Book of condolence opens for former deputy first minister Seamus Mallon
A book of condolence has opened in Belfast after the death of former deputy first minister Seamus Mallon.
Mr Mallon’s death at the age of 83 on Friday has led to an outpouring of gratitude as thousands of people paid tribute to the former SDLP deputy leader.
A book of condolence opened in Belfast City Hall on Saturday, and another will open at the Guildhall in Derry on Sunday.
American actress Sharon Stone was among those to sign the book in Belfast, alongside her friend, the Nobel Peace Prize winner Betty Williams.
Ms Stone called Mr Mallon “a legend, a real warrior of peace” as she signed the book along with hundreds of others, including his party colleagues in the SDLP.
The actress’ message in the book read: “With respect and admiration.”
The ex-deputy leader of the nationalist SDLP was an architect of the Northern Ireland peace process and a key figure in negotiating the 1998 Good Friday Agreement, which largely halted violence.
Former US senator George Mitchell, who was heavily involved in creating the Good Friday Agreement, also paid tribute to Mr Mallon, who was deputy to Lord Trimble at Stormont from 1998 to 2001.
“It’s a great loss for me personally as it is for the people of Northern Ireland,” Mr Mitchell told Q Radio.
“Seamus Mallon was a strong and effective political leader for many decades including the period during which the negotiations were held among all of the parties in Northern Ireland that led to the agreement that brought an end to the violence of the Troubles.”
Former US president Bill Clinton, who was in office at the time of the Good Friday Agreement and championed peace talks in the 1990s, also paid a touching tribute to former Newry and Armagh MP Mr Mallon.

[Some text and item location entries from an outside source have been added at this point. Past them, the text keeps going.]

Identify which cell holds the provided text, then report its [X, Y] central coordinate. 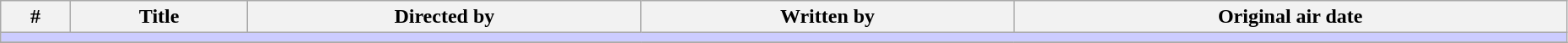
Original air date [1291, 17]
Written by [827, 17]
# [35, 17]
Directed by [445, 17]
Title [159, 17]
Pinpoint the cell where the given text exists, returning its [X, Y] midpoint coordinate. 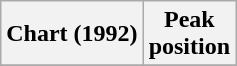
Peakposition [189, 34]
Chart (1992) [72, 34]
Locate the cell with the specified text and output its (X, Y) center coordinate. 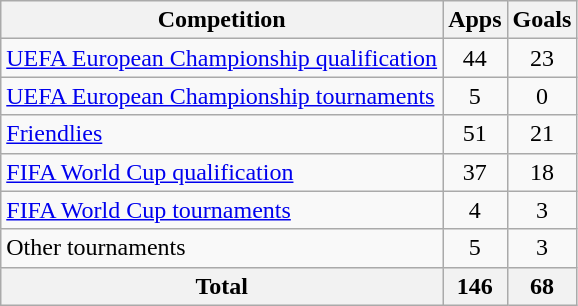
UEFA European Championship tournaments (222, 96)
Other tournaments (222, 248)
Total (222, 286)
Competition (222, 20)
23 (542, 58)
UEFA European Championship qualification (222, 58)
21 (542, 134)
146 (475, 286)
18 (542, 172)
Goals (542, 20)
0 (542, 96)
FIFA World Cup qualification (222, 172)
68 (542, 286)
Apps (475, 20)
37 (475, 172)
FIFA World Cup tournaments (222, 210)
Friendlies (222, 134)
51 (475, 134)
44 (475, 58)
4 (475, 210)
For the text-containing cell, return its midpoint in [x, y] coordinate format. 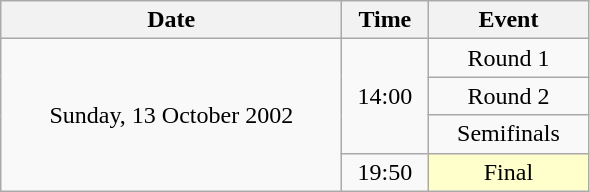
Event [508, 20]
19:50 [385, 172]
Date [172, 20]
Round 1 [508, 58]
Time [385, 20]
Round 2 [508, 96]
Final [508, 172]
Semifinals [508, 134]
Sunday, 13 October 2002 [172, 115]
14:00 [385, 96]
Locate the cell with the specified text and output its [x, y] center coordinate. 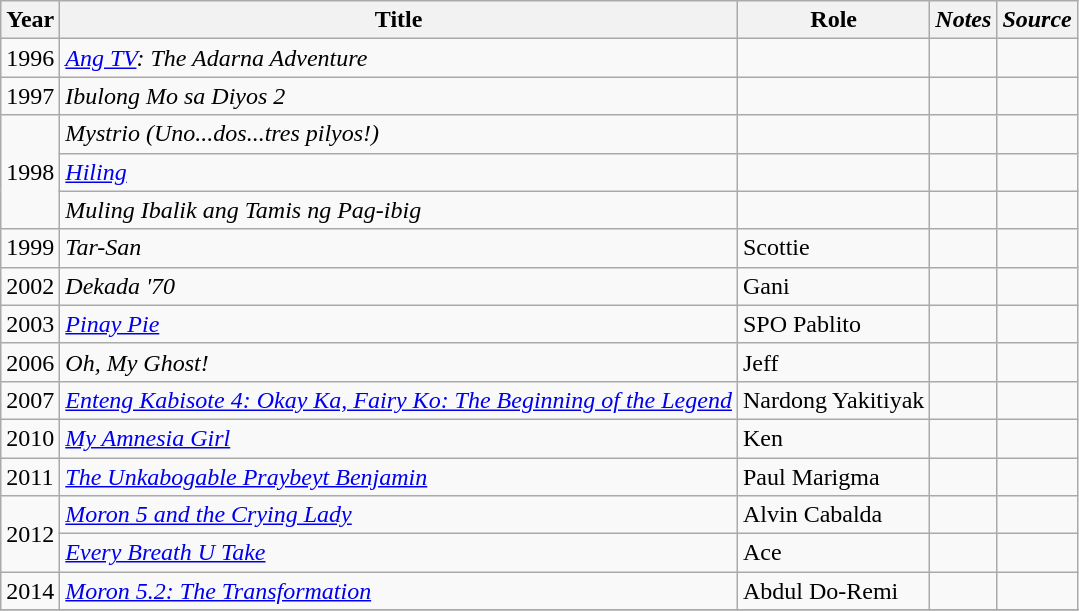
Ken [833, 438]
Tar-San [399, 248]
Oh, My Ghost! [399, 362]
Moron 5.2: The Transformation [399, 591]
Pinay Pie [399, 324]
Ang TV: The Adarna Adventure [399, 58]
Muling Ibalik ang Tamis ng Pag-ibig [399, 210]
Jeff [833, 362]
1997 [30, 96]
Nardong Yakitiyak [833, 400]
2012 [30, 534]
Title [399, 20]
Year [30, 20]
Abdul Do-Remi [833, 591]
The Unkabogable Praybeyt Benjamin [399, 477]
Ace [833, 553]
Role [833, 20]
1996 [30, 58]
Moron 5 and the Crying Lady [399, 515]
Dekada '70 [399, 286]
Gani [833, 286]
2006 [30, 362]
1998 [30, 172]
2010 [30, 438]
Mystrio (Uno...dos...tres pilyos!) [399, 134]
2014 [30, 591]
Enteng Kabisote 4: Okay Ka, Fairy Ko: The Beginning of the Legend [399, 400]
2007 [30, 400]
Notes [964, 20]
1999 [30, 248]
2011 [30, 477]
Ibulong Mo sa Diyos 2 [399, 96]
2002 [30, 286]
Paul Marigma [833, 477]
Alvin Cabalda [833, 515]
Scottie [833, 248]
Source [1037, 20]
Every Breath U Take [399, 553]
Hiling [399, 172]
SPO Pablito [833, 324]
My Amnesia Girl [399, 438]
2003 [30, 324]
Return the [X, Y] coordinate for the center point of the cell that contains the specified text.  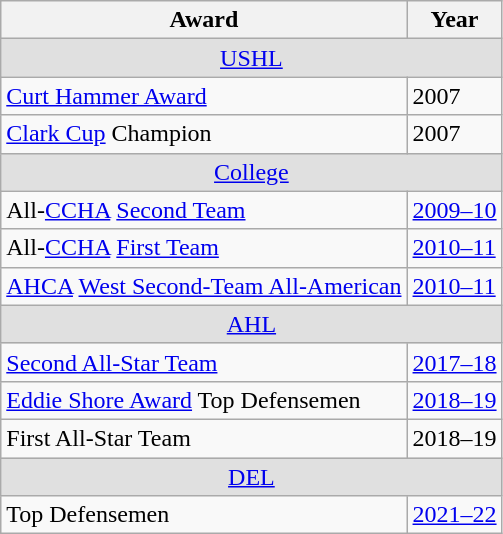
AHCA West Second-Team All-American [204, 286]
Eddie Shore Award Top Defensemen [204, 400]
2009–10 [454, 210]
2017–18 [454, 362]
Year [454, 20]
2021–22 [454, 515]
USHL [252, 58]
Curt Hammer Award [204, 96]
Clark Cup Champion [204, 134]
College [252, 172]
Award [204, 20]
First All-Star Team [204, 438]
All-CCHA Second Team [204, 210]
DEL [252, 477]
All-CCHA First Team [204, 248]
Top Defensemen [204, 515]
Second All-Star Team [204, 362]
AHL [252, 324]
Find where the given text appears and provide that cell's center as (x, y) coordinate. 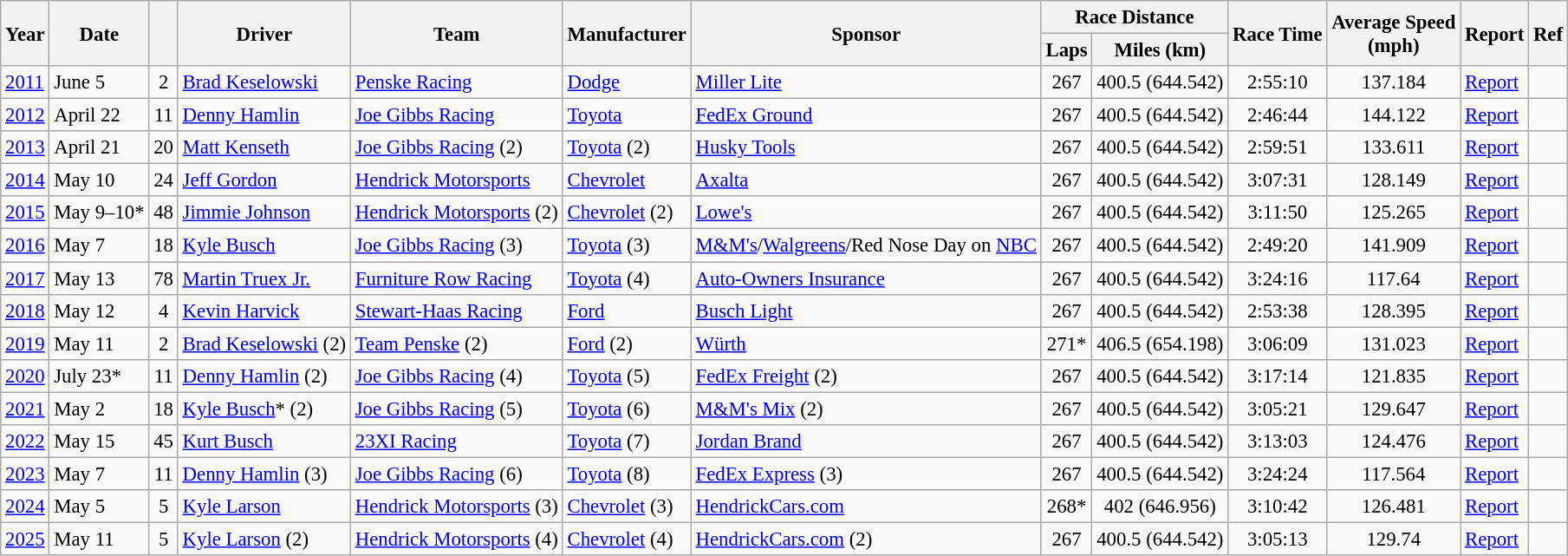
M&M's Mix (2) (866, 408)
M&M's/Walgreens/Red Nose Day on NBC (866, 245)
20 (163, 147)
Stewart-Haas Racing (456, 310)
Matt Kenseth (264, 147)
3:17:14 (1278, 375)
Average Speed(mph) (1394, 33)
3:10:42 (1278, 506)
2:49:20 (1278, 245)
Team (456, 33)
271* (1066, 343)
121.835 (1394, 375)
124.476 (1394, 441)
125.265 (1394, 212)
402 (646.956) (1160, 506)
2012 (25, 115)
2019 (25, 343)
Kurt Busch (264, 441)
Toyota (3) (627, 245)
2014 (25, 180)
133.611 (1394, 147)
2021 (25, 408)
23XI Racing (456, 441)
Hendrick Motorsports (456, 180)
Denny Hamlin (2) (264, 375)
FedEx Ground (866, 115)
Kyle Larson (264, 506)
Martin Truex Jr. (264, 278)
May 10 (99, 180)
2025 (25, 538)
4 (163, 310)
Toyota (8) (627, 473)
128.149 (1394, 180)
Year (25, 33)
Toyota (4) (627, 278)
Laps (1066, 50)
Joe Gibbs Racing (456, 115)
48 (163, 212)
129.74 (1394, 538)
128.395 (1394, 310)
HendrickCars.com (866, 506)
2015 (25, 212)
July 23* (99, 375)
45 (163, 441)
Denny Hamlin (3) (264, 473)
Chevrolet (2) (627, 212)
Kyle Busch (264, 245)
Ford (627, 310)
144.122 (1394, 115)
Kyle Larson (2) (264, 538)
141.909 (1394, 245)
Würth (866, 343)
Toyota (5) (627, 375)
2:59:51 (1278, 147)
Toyota (6) (627, 408)
3:07:31 (1278, 180)
Toyota (2) (627, 147)
3:13:03 (1278, 441)
Husky Tools (866, 147)
Toyota (7) (627, 441)
Penske Racing (456, 82)
Lowe's (866, 212)
2018 (25, 310)
2024 (25, 506)
131.023 (1394, 343)
2:55:10 (1278, 82)
FedEx Express (3) (866, 473)
Furniture Row Racing (456, 278)
Chevrolet (627, 180)
2016 (25, 245)
129.647 (1394, 408)
May 13 (99, 278)
406.5 (654.198) (1160, 343)
Joe Gibbs Racing (3) (456, 245)
Ford (2) (627, 343)
April 22 (99, 115)
Joe Gibbs Racing (4) (456, 375)
3:05:13 (1278, 538)
Dodge (627, 82)
24 (163, 180)
Kyle Busch* (2) (264, 408)
Chevrolet (4) (627, 538)
Brad Keselowski (264, 82)
Hendrick Motorsports (3) (456, 506)
Jimmie Johnson (264, 212)
137.184 (1394, 82)
Chevrolet (3) (627, 506)
268* (1066, 506)
Manufacturer (627, 33)
Miles (km) (1160, 50)
3:24:16 (1278, 278)
Joe Gibbs Racing (2) (456, 147)
Busch Light (866, 310)
Miller Lite (866, 82)
Jordan Brand (866, 441)
Brad Keselowski (2) (264, 343)
Axalta (866, 180)
Sponsor (866, 33)
May 12 (99, 310)
Hendrick Motorsports (2) (456, 212)
2:46:44 (1278, 115)
FedEx Freight (2) (866, 375)
2013 (25, 147)
2017 (25, 278)
3:24:24 (1278, 473)
Kevin Harvick (264, 310)
May 15 (99, 441)
Hendrick Motorsports (4) (456, 538)
Driver (264, 33)
Date (99, 33)
Race Time (1278, 33)
3:06:09 (1278, 343)
Race Distance (1135, 17)
May 5 (99, 506)
2:53:38 (1278, 310)
June 5 (99, 82)
Joe Gibbs Racing (5) (456, 408)
Auto-Owners Insurance (866, 278)
2023 (25, 473)
117.564 (1394, 473)
May 2 (99, 408)
Denny Hamlin (264, 115)
126.481 (1394, 506)
2011 (25, 82)
2022 (25, 441)
Ref (1548, 33)
Team Penske (2) (456, 343)
3:05:21 (1278, 408)
78 (163, 278)
HendrickCars.com (2) (866, 538)
Joe Gibbs Racing (6) (456, 473)
Toyota (627, 115)
3:11:50 (1278, 212)
Jeff Gordon (264, 180)
April 21 (99, 147)
May 9–10* (99, 212)
2020 (25, 375)
117.64 (1394, 278)
Find where the given text appears and provide that cell's center as [X, Y] coordinate. 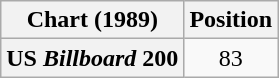
Position [231, 20]
Chart (1989) [92, 20]
83 [231, 58]
US Billboard 200 [92, 58]
Provide the [X, Y] coordinate of the cell's center where the given text is located.  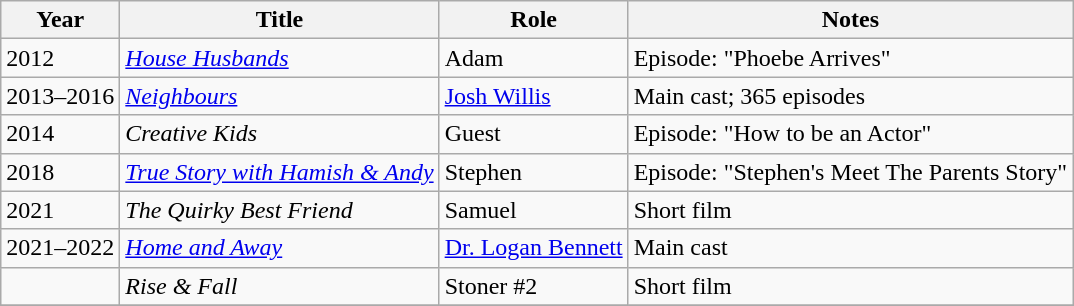
2021 [60, 210]
2021–2022 [60, 248]
Episode: "Stephen's Meet The Parents Story" [850, 172]
Stoner #2 [534, 286]
Title [280, 20]
True Story with Hamish & Andy [280, 172]
The Quirky Best Friend [280, 210]
Episode: "Phoebe Arrives" [850, 58]
Dr. Logan Bennett [534, 248]
2014 [60, 134]
Year [60, 20]
Main cast [850, 248]
Rise & Fall [280, 286]
Stephen [534, 172]
Josh Willis [534, 96]
Samuel [534, 210]
Main cast; 365 episodes [850, 96]
Guest [534, 134]
Notes [850, 20]
Neighbours [280, 96]
House Husbands [280, 58]
2018 [60, 172]
2012 [60, 58]
Episode: "How to be an Actor" [850, 134]
Adam [534, 58]
Home and Away [280, 248]
2013–2016 [60, 96]
Creative Kids [280, 134]
Role [534, 20]
Find where the given text appears and provide that cell's center as [x, y] coordinate. 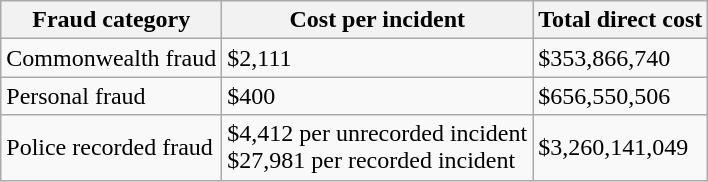
$2,111 [378, 58]
Fraud category [112, 20]
$3,260,141,049 [620, 148]
Cost per incident [378, 20]
$656,550,506 [620, 96]
Police recorded fraud [112, 148]
Commonwealth fraud [112, 58]
$353,866,740 [620, 58]
$4,412 per unrecorded incident$27,981 per recorded incident [378, 148]
Personal fraud [112, 96]
$400 [378, 96]
Total direct cost [620, 20]
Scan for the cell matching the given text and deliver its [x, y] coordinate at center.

He said: “From his earliest entry into politics, Seamus never wavered from his vision for a shared future where neighbours of all faiths could live in dignity, or from the belief he shared with John Hume and the entire SDLP that non-violence was the only way to reach that goal.
“As his party’s chief negotiator in the talks leading to the Good Friday Agreement, he was respected by all parties for his intelligence and integrity, his candour and convictions.”
Mr Mallon was a former teacher who lived in Markethill, Co Armagh, a largely Protestant town. He is survived by his daughter Orla.